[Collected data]
════
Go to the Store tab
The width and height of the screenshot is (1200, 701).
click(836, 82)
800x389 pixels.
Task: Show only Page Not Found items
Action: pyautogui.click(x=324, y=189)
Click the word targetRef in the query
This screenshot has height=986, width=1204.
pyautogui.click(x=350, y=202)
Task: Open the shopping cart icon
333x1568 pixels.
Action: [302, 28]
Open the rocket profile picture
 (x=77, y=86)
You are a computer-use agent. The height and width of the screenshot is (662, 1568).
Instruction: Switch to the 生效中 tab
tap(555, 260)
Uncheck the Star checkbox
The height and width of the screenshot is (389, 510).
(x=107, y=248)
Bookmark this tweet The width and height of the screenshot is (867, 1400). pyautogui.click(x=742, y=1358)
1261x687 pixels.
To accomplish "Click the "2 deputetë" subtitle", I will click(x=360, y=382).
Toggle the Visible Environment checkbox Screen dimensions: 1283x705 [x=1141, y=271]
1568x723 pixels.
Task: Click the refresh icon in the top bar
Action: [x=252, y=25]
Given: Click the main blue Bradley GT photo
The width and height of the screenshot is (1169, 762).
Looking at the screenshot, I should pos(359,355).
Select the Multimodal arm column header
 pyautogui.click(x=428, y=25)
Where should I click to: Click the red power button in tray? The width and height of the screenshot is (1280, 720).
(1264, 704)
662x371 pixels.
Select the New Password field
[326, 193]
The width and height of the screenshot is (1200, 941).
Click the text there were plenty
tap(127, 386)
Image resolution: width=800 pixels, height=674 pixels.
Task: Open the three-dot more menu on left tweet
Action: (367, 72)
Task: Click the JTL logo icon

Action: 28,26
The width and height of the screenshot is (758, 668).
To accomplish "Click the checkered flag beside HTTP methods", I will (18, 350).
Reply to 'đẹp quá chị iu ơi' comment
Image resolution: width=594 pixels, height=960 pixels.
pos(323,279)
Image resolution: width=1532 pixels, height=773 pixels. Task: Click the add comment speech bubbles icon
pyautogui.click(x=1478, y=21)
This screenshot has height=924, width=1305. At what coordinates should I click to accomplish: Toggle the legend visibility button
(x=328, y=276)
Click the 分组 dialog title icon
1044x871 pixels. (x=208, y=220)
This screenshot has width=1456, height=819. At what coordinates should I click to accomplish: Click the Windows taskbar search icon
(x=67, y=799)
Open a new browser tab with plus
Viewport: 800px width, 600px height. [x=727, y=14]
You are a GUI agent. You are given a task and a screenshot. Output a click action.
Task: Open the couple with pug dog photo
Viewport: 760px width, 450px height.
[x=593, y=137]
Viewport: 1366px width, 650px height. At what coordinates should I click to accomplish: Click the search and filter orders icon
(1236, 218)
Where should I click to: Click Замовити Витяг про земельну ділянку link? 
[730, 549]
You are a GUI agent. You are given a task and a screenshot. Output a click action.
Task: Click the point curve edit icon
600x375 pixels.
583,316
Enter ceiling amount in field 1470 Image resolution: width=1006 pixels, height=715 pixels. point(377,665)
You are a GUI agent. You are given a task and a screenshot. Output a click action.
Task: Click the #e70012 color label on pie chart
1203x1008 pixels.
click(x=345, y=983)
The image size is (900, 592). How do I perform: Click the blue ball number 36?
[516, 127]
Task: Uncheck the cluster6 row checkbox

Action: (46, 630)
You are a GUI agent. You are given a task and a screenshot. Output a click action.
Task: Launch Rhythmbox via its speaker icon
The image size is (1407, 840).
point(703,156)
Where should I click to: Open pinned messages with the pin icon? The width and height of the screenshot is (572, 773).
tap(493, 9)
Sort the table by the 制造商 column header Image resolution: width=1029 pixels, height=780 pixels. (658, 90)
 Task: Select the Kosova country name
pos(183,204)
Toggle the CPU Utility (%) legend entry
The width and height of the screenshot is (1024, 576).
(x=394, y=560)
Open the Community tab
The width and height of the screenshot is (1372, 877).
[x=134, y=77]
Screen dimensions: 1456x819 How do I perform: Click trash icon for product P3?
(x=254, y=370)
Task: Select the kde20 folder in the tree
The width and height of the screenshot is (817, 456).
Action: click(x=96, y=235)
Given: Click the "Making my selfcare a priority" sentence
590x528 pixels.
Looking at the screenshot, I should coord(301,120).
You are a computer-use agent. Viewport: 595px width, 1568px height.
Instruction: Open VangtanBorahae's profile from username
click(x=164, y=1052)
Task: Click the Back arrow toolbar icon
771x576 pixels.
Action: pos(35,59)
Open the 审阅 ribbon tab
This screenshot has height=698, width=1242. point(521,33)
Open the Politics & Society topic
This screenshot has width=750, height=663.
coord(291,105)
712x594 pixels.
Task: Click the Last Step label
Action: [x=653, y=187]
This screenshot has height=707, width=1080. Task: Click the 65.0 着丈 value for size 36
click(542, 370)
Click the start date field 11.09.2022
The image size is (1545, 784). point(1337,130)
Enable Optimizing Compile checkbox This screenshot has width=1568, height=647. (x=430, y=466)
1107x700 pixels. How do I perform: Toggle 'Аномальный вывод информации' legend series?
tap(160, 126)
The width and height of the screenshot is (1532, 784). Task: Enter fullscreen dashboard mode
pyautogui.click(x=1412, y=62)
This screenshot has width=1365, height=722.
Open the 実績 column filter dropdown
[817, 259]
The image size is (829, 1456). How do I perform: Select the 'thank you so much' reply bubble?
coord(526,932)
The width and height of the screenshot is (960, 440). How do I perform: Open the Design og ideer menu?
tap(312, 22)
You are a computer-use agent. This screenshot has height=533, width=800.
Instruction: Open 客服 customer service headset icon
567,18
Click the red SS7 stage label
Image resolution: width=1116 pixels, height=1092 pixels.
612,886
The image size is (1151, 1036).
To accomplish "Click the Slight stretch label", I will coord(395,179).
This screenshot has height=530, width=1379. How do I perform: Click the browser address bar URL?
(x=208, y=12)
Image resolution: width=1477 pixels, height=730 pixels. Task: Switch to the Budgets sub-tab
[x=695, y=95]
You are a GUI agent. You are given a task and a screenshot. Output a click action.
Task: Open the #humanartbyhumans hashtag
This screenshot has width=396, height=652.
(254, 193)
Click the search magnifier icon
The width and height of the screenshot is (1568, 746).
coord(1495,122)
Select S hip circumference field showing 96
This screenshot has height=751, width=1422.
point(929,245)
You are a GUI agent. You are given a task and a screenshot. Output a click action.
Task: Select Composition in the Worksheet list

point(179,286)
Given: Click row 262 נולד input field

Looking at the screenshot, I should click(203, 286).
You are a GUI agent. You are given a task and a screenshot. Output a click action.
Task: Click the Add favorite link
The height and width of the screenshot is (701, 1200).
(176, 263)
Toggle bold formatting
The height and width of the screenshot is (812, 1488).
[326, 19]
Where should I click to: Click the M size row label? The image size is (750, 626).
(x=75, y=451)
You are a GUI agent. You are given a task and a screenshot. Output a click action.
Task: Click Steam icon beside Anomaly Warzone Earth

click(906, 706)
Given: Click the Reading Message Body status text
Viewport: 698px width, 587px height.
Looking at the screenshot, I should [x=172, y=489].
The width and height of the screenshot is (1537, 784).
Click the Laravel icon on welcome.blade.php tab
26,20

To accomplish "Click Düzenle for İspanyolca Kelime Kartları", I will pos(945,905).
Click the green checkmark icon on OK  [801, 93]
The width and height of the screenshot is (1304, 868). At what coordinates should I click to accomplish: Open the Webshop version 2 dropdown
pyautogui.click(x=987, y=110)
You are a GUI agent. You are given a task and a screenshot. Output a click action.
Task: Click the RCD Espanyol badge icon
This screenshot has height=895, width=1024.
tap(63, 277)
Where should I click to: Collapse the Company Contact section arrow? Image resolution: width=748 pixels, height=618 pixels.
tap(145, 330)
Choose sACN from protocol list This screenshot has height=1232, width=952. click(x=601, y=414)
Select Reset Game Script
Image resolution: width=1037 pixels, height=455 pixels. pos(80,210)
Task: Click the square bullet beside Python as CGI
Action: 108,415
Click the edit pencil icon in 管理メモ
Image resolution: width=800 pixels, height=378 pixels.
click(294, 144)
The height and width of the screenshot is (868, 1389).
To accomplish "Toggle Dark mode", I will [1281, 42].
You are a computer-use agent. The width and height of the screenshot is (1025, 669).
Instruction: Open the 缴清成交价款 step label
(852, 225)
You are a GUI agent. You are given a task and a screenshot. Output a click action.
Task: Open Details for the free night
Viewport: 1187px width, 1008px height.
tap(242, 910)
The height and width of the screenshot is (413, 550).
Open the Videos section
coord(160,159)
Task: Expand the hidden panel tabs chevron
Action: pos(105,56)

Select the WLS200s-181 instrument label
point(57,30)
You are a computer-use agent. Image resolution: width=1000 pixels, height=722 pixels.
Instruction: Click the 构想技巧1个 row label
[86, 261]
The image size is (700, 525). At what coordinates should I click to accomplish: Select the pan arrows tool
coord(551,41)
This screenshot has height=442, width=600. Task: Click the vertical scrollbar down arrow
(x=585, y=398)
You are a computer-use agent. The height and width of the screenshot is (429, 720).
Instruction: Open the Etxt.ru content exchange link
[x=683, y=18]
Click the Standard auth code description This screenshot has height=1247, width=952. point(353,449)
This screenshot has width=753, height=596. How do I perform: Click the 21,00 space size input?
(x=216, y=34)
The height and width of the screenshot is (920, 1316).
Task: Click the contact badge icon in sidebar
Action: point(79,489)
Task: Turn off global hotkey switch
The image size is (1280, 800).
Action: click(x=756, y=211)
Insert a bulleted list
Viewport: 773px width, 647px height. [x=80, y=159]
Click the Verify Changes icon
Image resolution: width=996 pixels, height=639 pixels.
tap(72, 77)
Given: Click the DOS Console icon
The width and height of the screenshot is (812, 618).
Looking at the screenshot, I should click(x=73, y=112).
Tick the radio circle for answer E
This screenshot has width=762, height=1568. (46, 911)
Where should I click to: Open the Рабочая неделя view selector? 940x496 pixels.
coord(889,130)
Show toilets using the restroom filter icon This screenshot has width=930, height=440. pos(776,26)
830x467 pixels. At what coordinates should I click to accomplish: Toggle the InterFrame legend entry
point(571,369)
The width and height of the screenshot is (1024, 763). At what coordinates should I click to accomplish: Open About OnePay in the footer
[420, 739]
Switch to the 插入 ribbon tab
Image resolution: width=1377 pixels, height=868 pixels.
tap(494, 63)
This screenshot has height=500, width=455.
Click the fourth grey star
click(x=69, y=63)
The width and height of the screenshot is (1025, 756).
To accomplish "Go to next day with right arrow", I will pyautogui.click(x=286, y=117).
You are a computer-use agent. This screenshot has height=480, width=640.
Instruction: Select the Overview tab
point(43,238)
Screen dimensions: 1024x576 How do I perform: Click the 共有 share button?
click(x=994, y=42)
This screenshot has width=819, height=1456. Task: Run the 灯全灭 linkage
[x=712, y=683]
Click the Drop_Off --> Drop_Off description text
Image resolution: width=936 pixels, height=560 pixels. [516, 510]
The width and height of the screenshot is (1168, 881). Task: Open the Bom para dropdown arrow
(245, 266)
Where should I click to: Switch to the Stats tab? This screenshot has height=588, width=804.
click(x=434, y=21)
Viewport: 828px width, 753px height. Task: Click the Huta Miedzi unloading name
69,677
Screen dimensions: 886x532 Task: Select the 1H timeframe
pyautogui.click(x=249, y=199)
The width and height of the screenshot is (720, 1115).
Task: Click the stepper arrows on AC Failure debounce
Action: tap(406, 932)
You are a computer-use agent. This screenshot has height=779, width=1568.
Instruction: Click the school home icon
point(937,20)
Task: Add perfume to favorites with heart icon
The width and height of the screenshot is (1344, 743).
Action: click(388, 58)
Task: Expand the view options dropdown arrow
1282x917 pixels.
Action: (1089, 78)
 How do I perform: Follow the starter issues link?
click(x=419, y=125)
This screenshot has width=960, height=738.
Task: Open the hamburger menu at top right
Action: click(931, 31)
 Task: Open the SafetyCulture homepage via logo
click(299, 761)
════
§ **Task to complete**: In the entries above, copy each line that contains the string "computer".

§ **Result of the task**:
You are a computer-use agent. The height and width of the screenshot is (662, 1568).
You are a computer-use agent. Viewport: 595px width, 1568px height.
You are a computer-use agent. This screenshot has height=533, width=800.
You are a computer-use agent. The width and height of the screenshot is (1025, 669).
You are a computer-use agent. Image resolution: width=1000 pixels, height=722 pixels.
You are a computer-use agent. The height and width of the screenshot is (429, 720).
You are a computer-use agent. This screenshot has height=480, width=640.
You are a computer-use agent. This screenshot has height=779, width=1568.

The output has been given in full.